继续遍历筛选和提纯剩余所有样本直至当前中心点与上一次的中心点的差值低于第二阈值,从提纯后的所有样本中获取上述补偿角度。
具体的,预设的的位置已知,并且凝视点在空间中均匀分布。用户凝视已知位置的凝视点,依据采集的样本图像包含的样本特征,基于上述角膜瞳孔方法重建出视线光轴,结合瞳孔中心坐标和预设的凝视点恢复视线视轴,进一步获得该凝视点对应的补偿角度样本。基于预设凝视点获取补偿角度样本集过程中会存在误差,例如检测误差,本发明对补偿角度样本进行提纯,剔除异常样本,保留阈值范围中的高质量且合理分布的样本,一定程度上保证了补偿角度的准确度的同时保证最终补偿角度的适用性。本申请可以不校准,或较简单地通过很少的点校准,从而更简易实现视线追踪。

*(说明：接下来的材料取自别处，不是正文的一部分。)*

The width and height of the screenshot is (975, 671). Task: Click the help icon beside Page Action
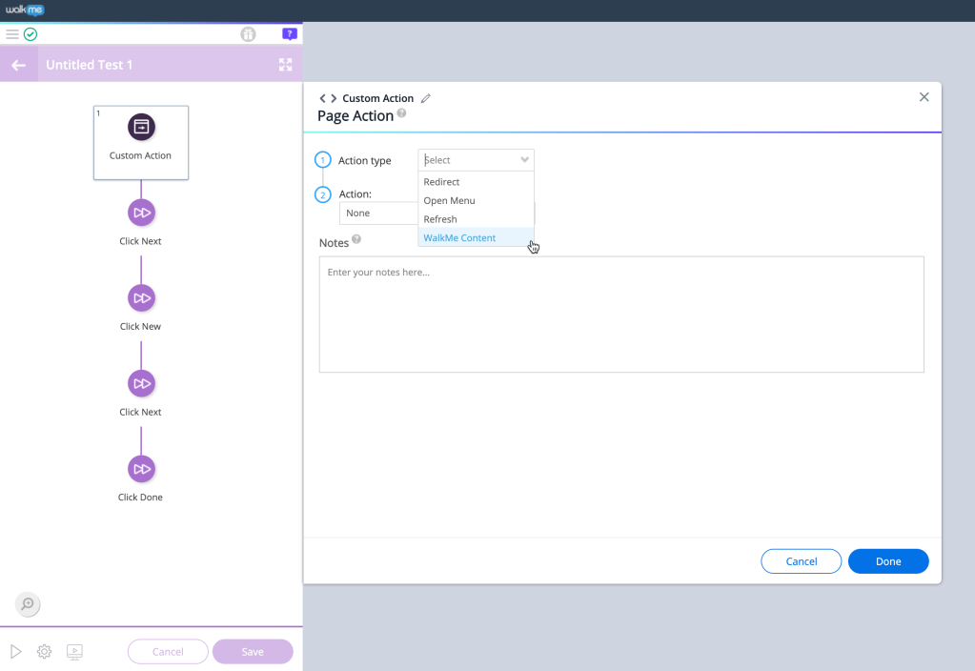[401, 113]
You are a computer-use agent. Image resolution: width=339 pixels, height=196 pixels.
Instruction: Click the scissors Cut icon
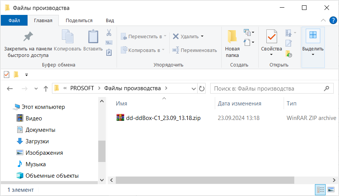(x=109, y=32)
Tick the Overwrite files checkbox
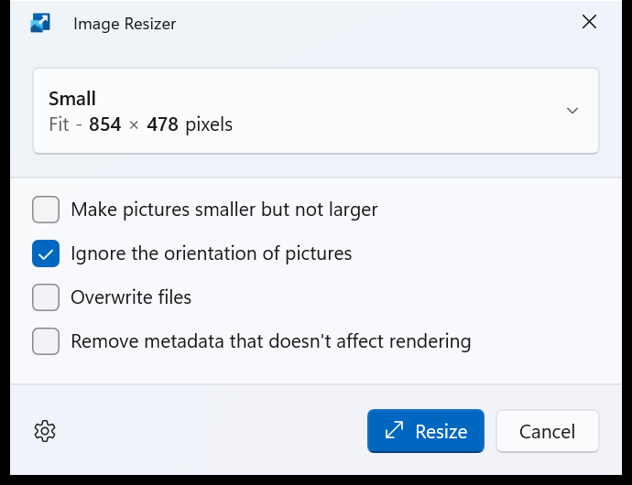Image resolution: width=632 pixels, height=485 pixels. (x=46, y=297)
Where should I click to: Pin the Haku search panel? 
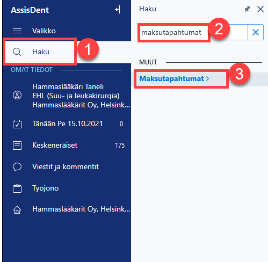point(247,9)
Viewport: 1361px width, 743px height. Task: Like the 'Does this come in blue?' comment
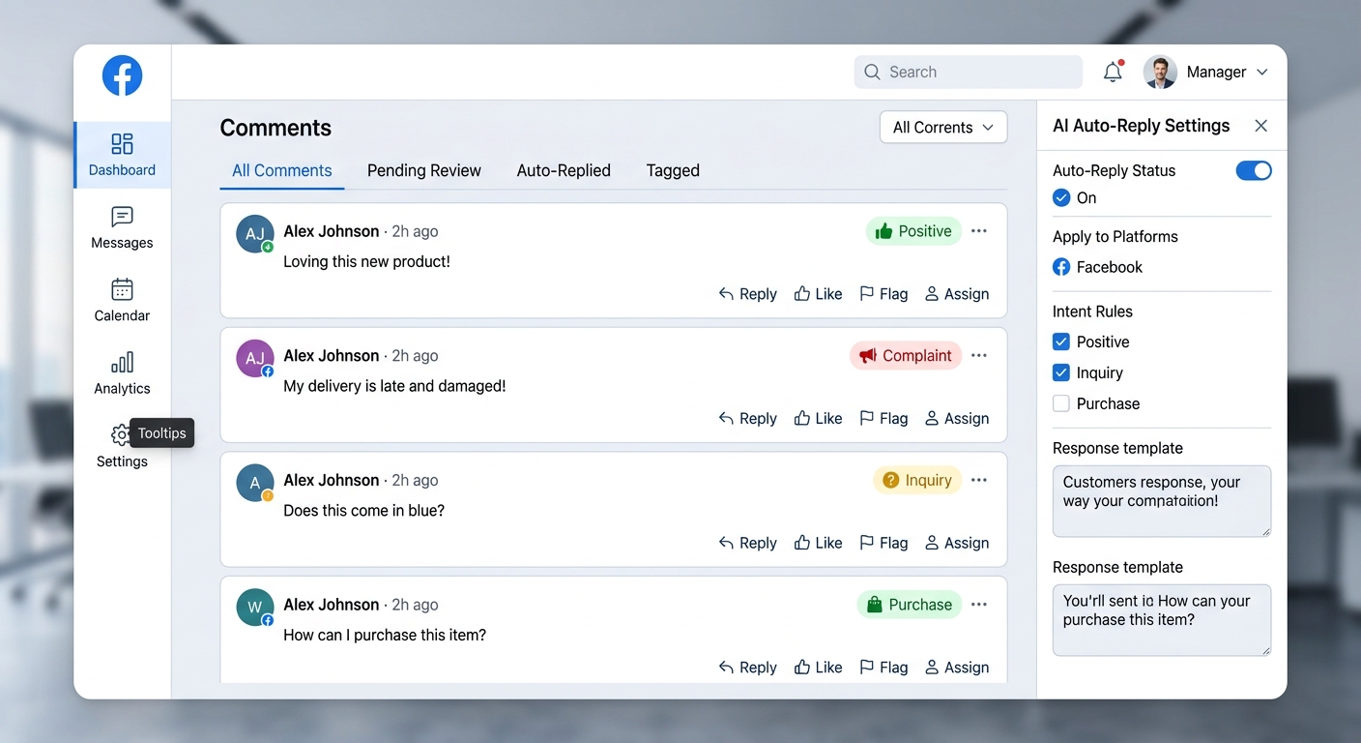[x=818, y=543]
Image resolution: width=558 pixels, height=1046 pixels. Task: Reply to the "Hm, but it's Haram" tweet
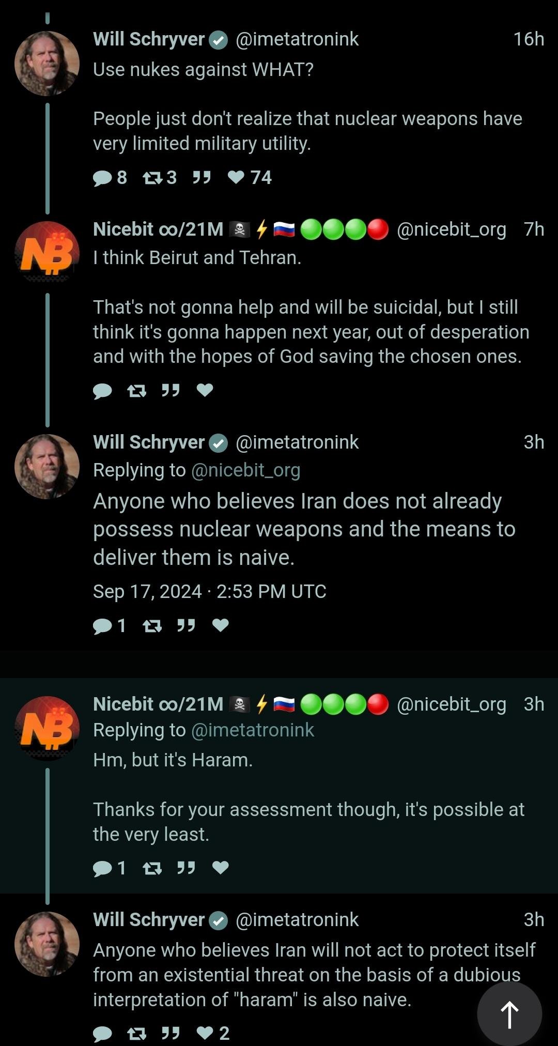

在实际的场景中,由于使用视线追踪系统的用户眼球参数各异,若采用固定的补偿角度,将影响视线追踪方法在更高精度视线追踪场景的应用。在重建方法二中通过引入了动态补偿模型,在使用上述动态补偿模型以前针对不同用户分别进行个性化补偿标定,以追踪到更高准确度的视线方向。
重建方法二
在一种可选的实施例中,视线光轴通过补偿角度重建视线视轴之前,上述方法还包括:对采集的数据通过动态补偿模型确定预测视线观测点和真实视线观测点的偏差,根据上述偏差获取上述补偿角度。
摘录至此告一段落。